Passage cité:

197. Au surplus, l'infraction aux règles disciplinaires sur la plaidoirie n'emporte point nullité du jugement qui serait rendu en pareille circonstance. Il en serait autrement, si le tribunal avait prononcé, sans vouloir entendre les plaidoiries, sur les simples conclusions de l'avoué : la défense orale est essentielle; c'est pour cela que l'avoué est appelé lui-même à plaider, en cas d'empêchement ou de refus de l'avocat (loi du 22 ventòse an XII, art. 32).

198. Le tribunal a un pouvoir discrétionnaire en ce qui touche l'étendue des plaidoiries; le président doit les faire cesser, lorsque les juges trouvent la cause suffisamment éclaircie (décret du 30 mars 1808, art. 34, 73). Quand le président a ainsi déclaré la cause entendue, il n'est plus permis de présenter aucun moyen, de signifier aucunes conclusions, il n'y a plus qu'à juger.

Liste des tâches:
a - Résumez le passage cité en deux phrases.
b - Reproduisez fidèlement la partie du passage cité qui débute par les mots « 197. Au surplus, l'infraction » et s'achève sur « XII, art. 32). ».

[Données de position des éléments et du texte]

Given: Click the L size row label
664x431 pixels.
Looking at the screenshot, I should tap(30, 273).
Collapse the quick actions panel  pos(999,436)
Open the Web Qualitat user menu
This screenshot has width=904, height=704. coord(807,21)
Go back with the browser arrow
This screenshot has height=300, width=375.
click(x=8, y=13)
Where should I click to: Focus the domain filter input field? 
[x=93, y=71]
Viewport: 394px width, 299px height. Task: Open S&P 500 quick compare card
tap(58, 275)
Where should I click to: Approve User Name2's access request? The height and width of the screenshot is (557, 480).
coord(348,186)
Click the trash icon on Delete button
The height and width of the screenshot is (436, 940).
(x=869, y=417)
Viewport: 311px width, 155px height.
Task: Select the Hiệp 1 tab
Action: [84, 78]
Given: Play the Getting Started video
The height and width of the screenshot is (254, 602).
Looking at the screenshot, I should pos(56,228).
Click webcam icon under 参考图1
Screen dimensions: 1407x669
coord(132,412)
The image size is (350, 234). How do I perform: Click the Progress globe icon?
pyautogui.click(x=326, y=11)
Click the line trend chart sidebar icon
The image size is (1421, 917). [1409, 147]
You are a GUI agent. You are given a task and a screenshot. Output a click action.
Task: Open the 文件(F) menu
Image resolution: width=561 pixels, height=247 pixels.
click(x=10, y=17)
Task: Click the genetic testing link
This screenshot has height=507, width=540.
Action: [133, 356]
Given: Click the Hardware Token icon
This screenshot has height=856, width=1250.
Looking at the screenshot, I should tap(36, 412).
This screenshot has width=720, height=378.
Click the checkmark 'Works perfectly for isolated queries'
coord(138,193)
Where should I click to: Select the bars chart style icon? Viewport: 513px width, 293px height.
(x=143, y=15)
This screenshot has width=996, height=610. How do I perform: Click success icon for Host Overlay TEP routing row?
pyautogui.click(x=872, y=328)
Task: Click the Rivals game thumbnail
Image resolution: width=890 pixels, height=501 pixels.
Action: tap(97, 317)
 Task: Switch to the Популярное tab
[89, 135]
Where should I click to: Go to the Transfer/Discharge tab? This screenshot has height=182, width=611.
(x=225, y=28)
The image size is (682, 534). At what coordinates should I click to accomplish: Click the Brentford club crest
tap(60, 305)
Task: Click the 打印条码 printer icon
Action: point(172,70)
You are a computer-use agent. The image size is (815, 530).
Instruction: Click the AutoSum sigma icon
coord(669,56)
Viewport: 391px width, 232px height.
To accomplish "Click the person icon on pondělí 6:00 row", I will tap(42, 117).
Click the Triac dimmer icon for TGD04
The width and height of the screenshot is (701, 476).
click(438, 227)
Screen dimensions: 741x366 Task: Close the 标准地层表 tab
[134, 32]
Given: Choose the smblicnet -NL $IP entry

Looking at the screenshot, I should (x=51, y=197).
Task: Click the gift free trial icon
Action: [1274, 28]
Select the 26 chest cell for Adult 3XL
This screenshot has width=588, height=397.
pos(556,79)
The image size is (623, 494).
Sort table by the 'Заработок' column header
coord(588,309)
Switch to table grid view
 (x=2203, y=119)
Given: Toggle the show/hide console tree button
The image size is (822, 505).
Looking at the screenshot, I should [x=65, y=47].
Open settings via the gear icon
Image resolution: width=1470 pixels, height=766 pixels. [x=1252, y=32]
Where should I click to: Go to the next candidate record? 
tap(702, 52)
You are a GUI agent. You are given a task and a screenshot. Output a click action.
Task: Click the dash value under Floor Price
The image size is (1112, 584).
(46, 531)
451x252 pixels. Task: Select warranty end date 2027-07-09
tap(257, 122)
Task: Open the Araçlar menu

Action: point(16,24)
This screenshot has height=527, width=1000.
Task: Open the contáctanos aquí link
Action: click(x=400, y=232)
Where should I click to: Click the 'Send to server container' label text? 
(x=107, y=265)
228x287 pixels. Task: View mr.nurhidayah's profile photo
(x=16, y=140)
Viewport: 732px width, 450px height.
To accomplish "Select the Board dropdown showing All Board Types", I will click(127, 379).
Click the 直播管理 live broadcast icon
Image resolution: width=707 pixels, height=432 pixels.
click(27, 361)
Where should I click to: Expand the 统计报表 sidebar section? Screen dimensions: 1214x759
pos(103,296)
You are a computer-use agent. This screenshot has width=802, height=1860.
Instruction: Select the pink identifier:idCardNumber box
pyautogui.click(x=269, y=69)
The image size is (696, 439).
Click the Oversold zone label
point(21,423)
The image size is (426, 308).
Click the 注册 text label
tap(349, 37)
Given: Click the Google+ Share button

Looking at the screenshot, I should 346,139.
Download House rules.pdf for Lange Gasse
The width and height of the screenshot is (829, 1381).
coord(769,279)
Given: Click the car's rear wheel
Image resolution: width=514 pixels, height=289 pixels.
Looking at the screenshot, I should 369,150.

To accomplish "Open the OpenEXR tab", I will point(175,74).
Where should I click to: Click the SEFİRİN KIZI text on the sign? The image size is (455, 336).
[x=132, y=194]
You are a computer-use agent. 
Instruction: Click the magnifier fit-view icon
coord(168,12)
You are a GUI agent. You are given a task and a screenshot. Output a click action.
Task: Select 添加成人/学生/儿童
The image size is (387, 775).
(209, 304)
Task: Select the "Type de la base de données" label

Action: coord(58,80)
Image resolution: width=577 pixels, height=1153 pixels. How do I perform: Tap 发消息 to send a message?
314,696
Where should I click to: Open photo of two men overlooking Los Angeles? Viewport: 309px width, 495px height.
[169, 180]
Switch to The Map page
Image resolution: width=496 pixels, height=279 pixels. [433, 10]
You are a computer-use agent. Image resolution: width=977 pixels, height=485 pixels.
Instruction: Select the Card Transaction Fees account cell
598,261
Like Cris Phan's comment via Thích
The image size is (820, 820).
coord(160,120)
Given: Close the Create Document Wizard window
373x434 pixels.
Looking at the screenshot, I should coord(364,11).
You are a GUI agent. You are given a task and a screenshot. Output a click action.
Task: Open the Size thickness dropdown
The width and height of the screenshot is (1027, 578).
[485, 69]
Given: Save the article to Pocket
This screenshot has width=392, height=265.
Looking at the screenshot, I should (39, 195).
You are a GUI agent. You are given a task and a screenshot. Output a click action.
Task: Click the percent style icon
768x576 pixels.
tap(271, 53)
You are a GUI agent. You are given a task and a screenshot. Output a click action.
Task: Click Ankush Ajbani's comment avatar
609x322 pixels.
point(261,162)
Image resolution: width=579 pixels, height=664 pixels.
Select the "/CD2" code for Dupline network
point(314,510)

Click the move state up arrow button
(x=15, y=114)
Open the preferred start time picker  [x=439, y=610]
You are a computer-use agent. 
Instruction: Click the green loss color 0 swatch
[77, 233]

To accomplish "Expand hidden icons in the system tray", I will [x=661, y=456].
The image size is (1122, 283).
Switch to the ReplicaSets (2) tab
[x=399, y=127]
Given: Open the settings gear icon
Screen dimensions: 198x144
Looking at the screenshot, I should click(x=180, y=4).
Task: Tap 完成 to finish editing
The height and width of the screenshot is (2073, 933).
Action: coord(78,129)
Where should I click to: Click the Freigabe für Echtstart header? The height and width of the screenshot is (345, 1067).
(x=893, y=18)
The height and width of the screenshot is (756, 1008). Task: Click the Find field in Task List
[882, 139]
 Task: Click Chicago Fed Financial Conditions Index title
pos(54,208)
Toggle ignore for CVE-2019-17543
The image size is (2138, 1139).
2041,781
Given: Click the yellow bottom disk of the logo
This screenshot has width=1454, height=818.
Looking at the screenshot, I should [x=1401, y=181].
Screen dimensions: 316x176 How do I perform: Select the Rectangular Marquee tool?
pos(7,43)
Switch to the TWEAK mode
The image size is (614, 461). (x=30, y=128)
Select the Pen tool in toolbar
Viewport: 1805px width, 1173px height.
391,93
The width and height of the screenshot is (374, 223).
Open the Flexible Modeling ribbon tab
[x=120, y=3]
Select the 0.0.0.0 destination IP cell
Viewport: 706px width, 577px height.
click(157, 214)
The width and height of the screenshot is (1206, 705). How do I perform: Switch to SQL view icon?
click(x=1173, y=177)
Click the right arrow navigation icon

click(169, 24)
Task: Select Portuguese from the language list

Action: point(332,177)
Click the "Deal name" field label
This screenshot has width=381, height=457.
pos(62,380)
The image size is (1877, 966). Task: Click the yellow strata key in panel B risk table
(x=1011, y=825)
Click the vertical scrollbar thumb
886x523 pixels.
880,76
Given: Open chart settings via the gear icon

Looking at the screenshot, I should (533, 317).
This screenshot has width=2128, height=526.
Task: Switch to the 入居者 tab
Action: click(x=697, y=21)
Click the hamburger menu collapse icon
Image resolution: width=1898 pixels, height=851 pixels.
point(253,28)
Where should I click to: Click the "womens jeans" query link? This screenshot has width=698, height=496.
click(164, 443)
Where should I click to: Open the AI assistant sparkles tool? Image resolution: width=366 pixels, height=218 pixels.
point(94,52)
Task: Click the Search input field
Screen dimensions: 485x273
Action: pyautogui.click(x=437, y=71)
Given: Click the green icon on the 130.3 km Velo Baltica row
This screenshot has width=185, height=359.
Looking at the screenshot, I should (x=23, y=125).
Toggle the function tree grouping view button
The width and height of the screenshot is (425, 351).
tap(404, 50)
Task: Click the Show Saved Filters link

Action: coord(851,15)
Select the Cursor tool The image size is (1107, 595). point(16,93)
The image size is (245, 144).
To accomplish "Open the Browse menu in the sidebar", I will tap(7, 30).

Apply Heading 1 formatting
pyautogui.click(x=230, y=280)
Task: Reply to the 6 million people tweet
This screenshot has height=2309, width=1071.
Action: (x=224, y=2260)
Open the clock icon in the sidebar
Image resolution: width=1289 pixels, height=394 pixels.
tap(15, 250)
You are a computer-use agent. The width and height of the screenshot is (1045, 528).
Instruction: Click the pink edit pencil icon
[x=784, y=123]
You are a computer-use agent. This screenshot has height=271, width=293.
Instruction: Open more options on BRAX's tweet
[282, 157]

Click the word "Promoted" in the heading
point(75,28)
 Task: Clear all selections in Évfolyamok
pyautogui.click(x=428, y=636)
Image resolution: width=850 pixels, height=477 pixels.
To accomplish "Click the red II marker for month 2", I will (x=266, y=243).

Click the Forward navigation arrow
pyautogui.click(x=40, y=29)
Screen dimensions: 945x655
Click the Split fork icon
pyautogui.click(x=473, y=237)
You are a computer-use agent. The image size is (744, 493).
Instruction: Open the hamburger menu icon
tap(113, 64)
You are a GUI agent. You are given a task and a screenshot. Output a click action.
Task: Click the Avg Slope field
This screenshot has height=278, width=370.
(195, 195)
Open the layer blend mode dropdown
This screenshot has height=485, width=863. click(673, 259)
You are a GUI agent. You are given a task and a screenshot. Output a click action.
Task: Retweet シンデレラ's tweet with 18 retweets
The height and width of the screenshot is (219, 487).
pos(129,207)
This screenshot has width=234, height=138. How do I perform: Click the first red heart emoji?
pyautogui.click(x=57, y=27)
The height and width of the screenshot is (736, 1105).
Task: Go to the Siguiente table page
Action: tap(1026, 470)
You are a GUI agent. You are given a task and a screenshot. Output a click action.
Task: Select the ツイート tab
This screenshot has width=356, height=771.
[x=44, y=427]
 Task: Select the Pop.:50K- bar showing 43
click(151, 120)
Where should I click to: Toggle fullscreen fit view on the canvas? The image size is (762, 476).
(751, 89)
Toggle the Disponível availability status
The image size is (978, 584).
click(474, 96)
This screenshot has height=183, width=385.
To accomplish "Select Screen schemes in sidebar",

Résultats attendus:
a - Un manquement aux règles disciplinaires sur la plaidoirie n'entraîne pas la nullité du jugement, sauf si le tribunal a statué sur les seules conclusions de l'avoué sans vouloir entendre les plaidoiries, car la défense orale est essentielle. Le tribunal décide librement de l'étendue des plaidoiries, et une fois que le président a déclaré la cause entendue, plus aucun moyen ni aucune conclusion ne peut être présenté.

b -
197. Au surplus, l'infraction aux règles disciplinaires sur la plaidoirie n'emporte point nullité du jugement qui serait rendu en pareille circonstance. Il en serait autrement, si le tribunal avait prononcé, sans vouloir entendre les plaidoiries, sur les simples conclusions de l'avoué : la défense orale est essentielle; c'est pour cela que l'avoué est appelé lui-même à plaider, en cas d'empêchement ou de refus de l'avocat (loi du 22 ventòse an XII, art. 32).